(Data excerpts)
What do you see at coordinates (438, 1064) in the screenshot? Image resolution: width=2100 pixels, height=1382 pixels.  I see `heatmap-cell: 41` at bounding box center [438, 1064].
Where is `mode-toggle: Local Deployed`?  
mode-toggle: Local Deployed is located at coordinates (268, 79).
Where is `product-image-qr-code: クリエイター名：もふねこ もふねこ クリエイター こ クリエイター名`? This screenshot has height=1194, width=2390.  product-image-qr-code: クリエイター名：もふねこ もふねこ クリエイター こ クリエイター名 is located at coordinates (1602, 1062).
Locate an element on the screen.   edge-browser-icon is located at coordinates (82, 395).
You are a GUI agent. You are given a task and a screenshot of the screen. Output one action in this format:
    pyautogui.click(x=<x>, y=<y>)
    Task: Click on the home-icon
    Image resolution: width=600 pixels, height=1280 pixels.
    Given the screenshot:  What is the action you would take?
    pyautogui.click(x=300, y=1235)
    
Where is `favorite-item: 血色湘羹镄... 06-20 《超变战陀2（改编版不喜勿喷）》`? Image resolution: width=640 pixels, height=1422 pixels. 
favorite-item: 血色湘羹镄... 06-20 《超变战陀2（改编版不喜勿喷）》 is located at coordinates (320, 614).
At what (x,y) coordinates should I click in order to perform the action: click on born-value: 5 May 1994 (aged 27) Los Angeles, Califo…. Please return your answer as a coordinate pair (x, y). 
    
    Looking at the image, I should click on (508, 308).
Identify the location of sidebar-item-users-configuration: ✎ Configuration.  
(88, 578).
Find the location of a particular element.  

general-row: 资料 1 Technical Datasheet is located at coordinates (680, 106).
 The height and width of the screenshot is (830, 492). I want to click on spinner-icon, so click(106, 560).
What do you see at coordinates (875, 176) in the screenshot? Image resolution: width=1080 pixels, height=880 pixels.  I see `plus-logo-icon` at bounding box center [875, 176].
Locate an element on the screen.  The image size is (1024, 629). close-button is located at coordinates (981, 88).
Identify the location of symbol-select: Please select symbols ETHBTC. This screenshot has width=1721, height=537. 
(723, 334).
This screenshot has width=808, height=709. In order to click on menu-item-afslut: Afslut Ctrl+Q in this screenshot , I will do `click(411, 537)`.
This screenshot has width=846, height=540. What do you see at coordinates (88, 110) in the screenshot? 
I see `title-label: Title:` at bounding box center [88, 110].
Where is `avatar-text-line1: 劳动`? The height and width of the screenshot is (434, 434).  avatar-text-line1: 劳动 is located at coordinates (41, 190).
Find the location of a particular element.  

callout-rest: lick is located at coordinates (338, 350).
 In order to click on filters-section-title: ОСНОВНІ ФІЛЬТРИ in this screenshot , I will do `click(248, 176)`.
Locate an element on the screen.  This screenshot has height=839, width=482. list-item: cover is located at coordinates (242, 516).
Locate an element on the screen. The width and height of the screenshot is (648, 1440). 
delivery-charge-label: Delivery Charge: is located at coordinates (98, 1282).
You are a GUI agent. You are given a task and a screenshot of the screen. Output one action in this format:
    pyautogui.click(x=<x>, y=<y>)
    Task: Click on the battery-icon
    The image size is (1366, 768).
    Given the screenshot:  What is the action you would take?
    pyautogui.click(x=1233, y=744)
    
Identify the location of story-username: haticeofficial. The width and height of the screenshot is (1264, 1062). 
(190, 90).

_What to produce_
Rename "particular element" to "specific element" in the data, starting at the line that contains "At what (x,y)" and ending at the line that contains "callout-rest: lick is". Reproduce those lines with nothing else changed.

_Answer to this exercise_
At what (x,y) coordinates should I click in order to perform the action: click on born-value: 5 May 1994 (aged 27) Los Angeles, Califo…. Please return your answer as a coordinate pair (x, y). 
    
    Looking at the image, I should click on (508, 308).
Identify the location of sidebar-item-users-configuration: ✎ Configuration.  
(88, 578).
Find the location of a specific element.  

general-row: 资料 1 Technical Datasheet is located at coordinates (680, 106).
 The height and width of the screenshot is (830, 492). I want to click on spinner-icon, so click(106, 560).
What do you see at coordinates (875, 176) in the screenshot? Image resolution: width=1080 pixels, height=880 pixels.  I see `plus-logo-icon` at bounding box center [875, 176].
Locate an element on the screen.  The image size is (1024, 629). close-button is located at coordinates (981, 88).
Identify the location of symbol-select: Please select symbols ETHBTC. This screenshot has width=1721, height=537. 
(723, 334).
This screenshot has width=808, height=709. In order to click on menu-item-afslut: Afslut Ctrl+Q in this screenshot , I will do `click(411, 537)`.
This screenshot has width=846, height=540. What do you see at coordinates (88, 110) in the screenshot? 
I see `title-label: Title:` at bounding box center [88, 110].
Where is `avatar-text-line1: 劳动`? The height and width of the screenshot is (434, 434).  avatar-text-line1: 劳动 is located at coordinates (41, 190).
Find the location of a specific element.  

callout-rest: lick is located at coordinates (338, 350).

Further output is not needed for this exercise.